La última ha sido la compañía alemana Merck. Según ha anunciado recientemente, ha adquirido la estadounidense Bio-Techne por 11.300 millones de dólares (alrededor de 9.900 millones de euros), una de las mayores operaciones corporativas del año en el sector de las ciencias de la vida.

La transacción, que deberá recibir aún el visto bueno de los reguladores y de los accionistas de Bio-Techne, contempla el pago de 73 dólares en efectivo por acción, lo que supone una prima del 36% respecto a la cotización media del último mes. Si se cumplen los plazos previstos, la operación podría completarse entre finales de 2026 y comienzos de 2027.

Más allá de su dimensión económica, la compra responde a la estrategia de reforzar la capacidad de Merck en áreas consideradas decisivas para el futuro de la biomedicina, como la medicina de precisión, las terapias celulares y génicas, la multiómica, la biología espacial y las plataformas de análisis avanzado de datos biológicos.

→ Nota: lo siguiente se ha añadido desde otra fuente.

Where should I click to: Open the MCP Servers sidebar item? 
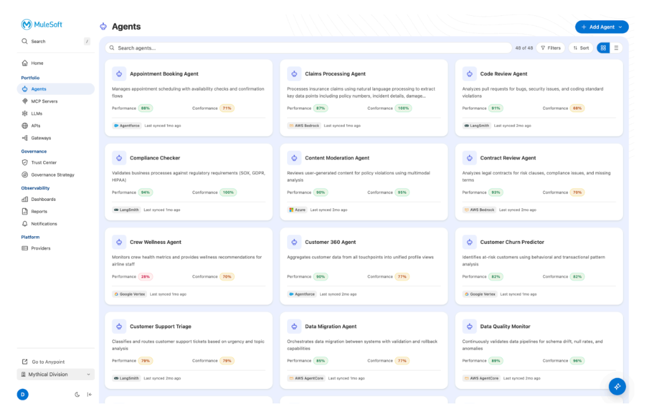[44, 101]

La incorporación de Bio-Techne permitirá al grupo ampliar su presencia en prácticamente toda la cadena de valor de la investigación biomédica, desde el desarrollo de herramientas para los laboratorios hasta la producción de terapias avanzadas a escala industrial.

«Esta transacción representa un hito importante para el cumplimiento de nuestra agenda estratégica a medio y largo plazo», afirma Kai Beckmann, presidente ejecutivo de Merck. «Al combinar la sólida base científica, el motor de innovación y la cartera diferenciada de Bio-Techne con la escala global y la excelencia en fabricación de Merck, estaremos en una posición privilegiada para acelerar la próxima generación de descubrimientos científicos e innovación terapéutica».

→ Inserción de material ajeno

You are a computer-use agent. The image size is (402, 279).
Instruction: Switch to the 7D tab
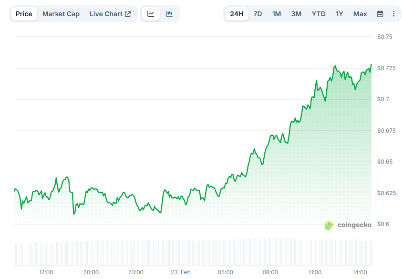tap(257, 14)

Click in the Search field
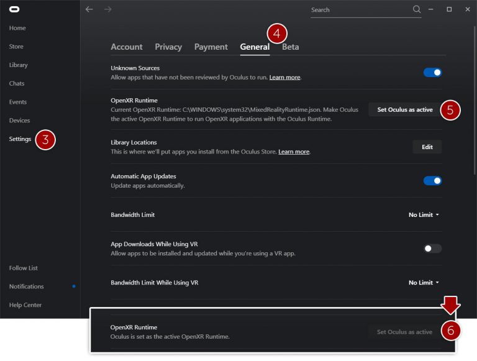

Un actor clave para la investigación biomédica

Fundada hace más de cinco décadas, Bio-Techne se ha convertido en uno de los principales proveedores mundiales de herramientas para investigación en biología molecular y celular. Su catálogo incluye proteínas recombinantes, anticuerpos, factores de crecimiento y tecnologías de análisis de proteínas, productos ampliamente utilizados tanto en investigación básica como en el desarrollo de nuevos medicamentos.

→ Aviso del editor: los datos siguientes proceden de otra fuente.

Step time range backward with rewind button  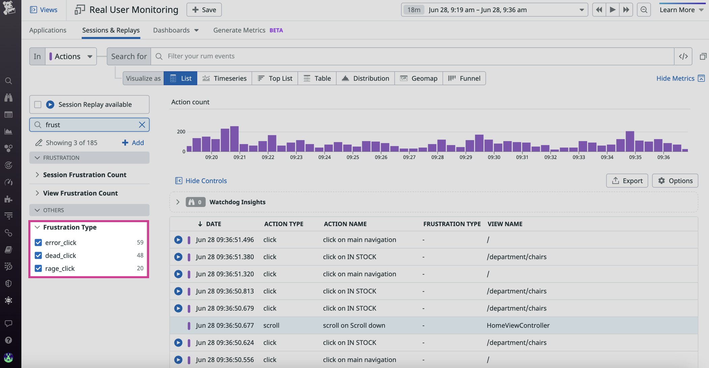point(599,10)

La compañía también ha ganado protagonismo en campos emergentes como la biología espacial, una disciplina que estudia la organización de células y biomoléculas dentro de los tejidos y que está llamada a desempeñar un papel cada vez más relevante en la medicina personalizada, así como en el desarrollo de terapias celulares y génicas.

Con más de 3.000 empleados, presencia en 34 centros internacionales y 15 plantas de producción distribuidas entre Estados Unidos, Canadá, Reino Unido, Suiza y China, Bio-Techne cerró su ejercicio fiscal 2025 con unos ingresos superiores a los 1.200 millones de dólares.

Una estrategia sostenida

Merck espera que la integración tenga un impacto positivo en sus resultados desde los primeros ejercicios tras el cierre de la operación. La compañía estima que podrá generar sinergias de costes cercanas a los 140 millones de euros anuales, una vez completado el proceso de integración, previsto para el tercer año.

Esta adquisición se suma a una estrategia de crecimiento basada en compras selectivas que Merck viene desarrollando desde hace dos décadas. Durante ese periodo ha destinado más de 35.000 millones de dólares a reforzar su división de ciencias de la vida mediante operaciones como la adquisición de Millipore, Sigma-Aldrich o, más recientemente, SpringWorks Therapeutics, consolidando un modelo orientado a convertirse en uno de los principales socios tecnológicos de la investigación biomédica mundial.